### EXERCISE MATERIAL
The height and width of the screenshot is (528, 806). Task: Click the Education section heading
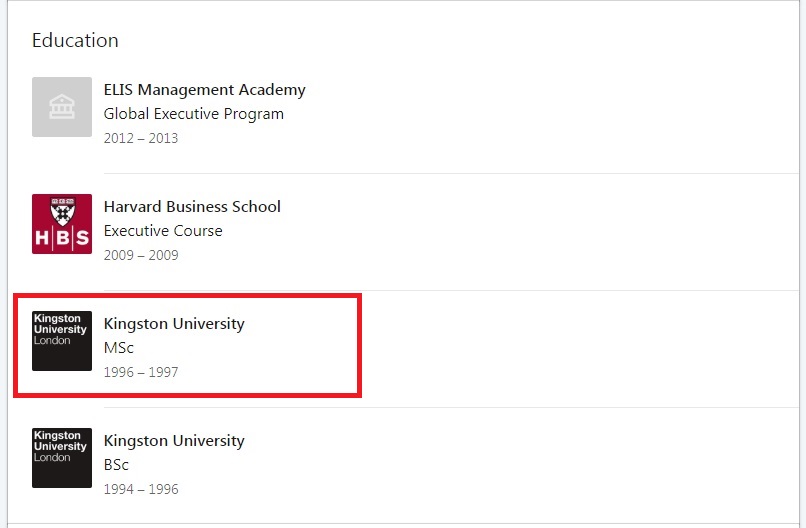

--

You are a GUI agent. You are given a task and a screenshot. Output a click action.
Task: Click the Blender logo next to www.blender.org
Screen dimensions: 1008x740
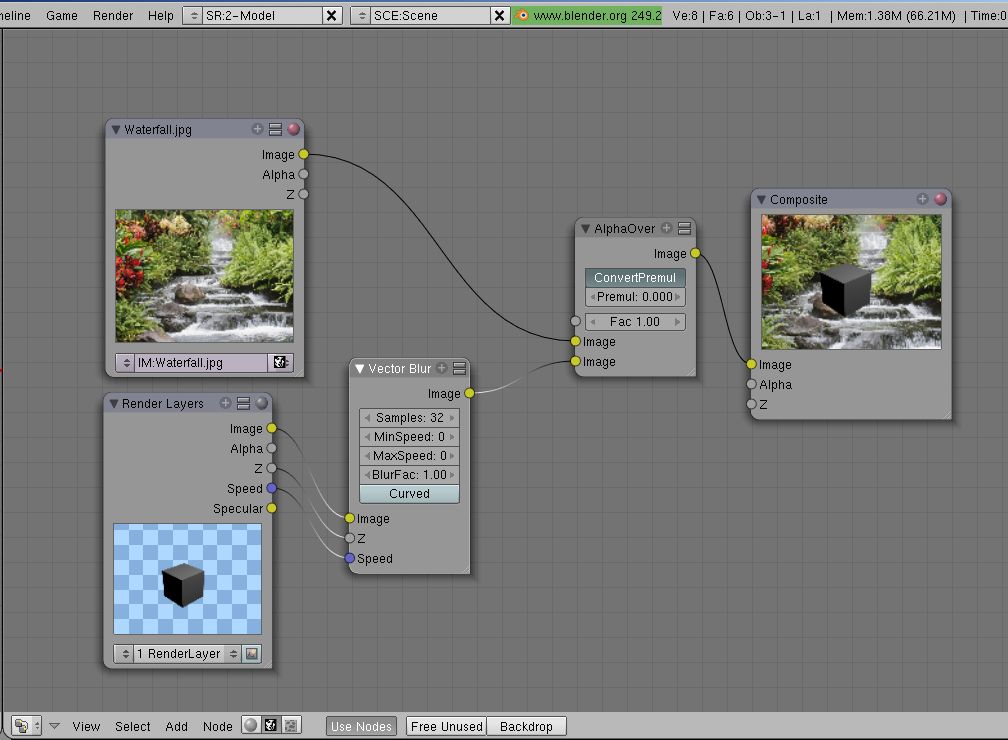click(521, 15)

### EXERCISE DIRECTIONS
Where a line in the material above holds "screenshot", copy that line.

### RESPONSE
The height and width of the screenshot is (528, 806). Task: Click the Education section heading
You are a GUI agent. You are given a task and a screenshot. Output a click action.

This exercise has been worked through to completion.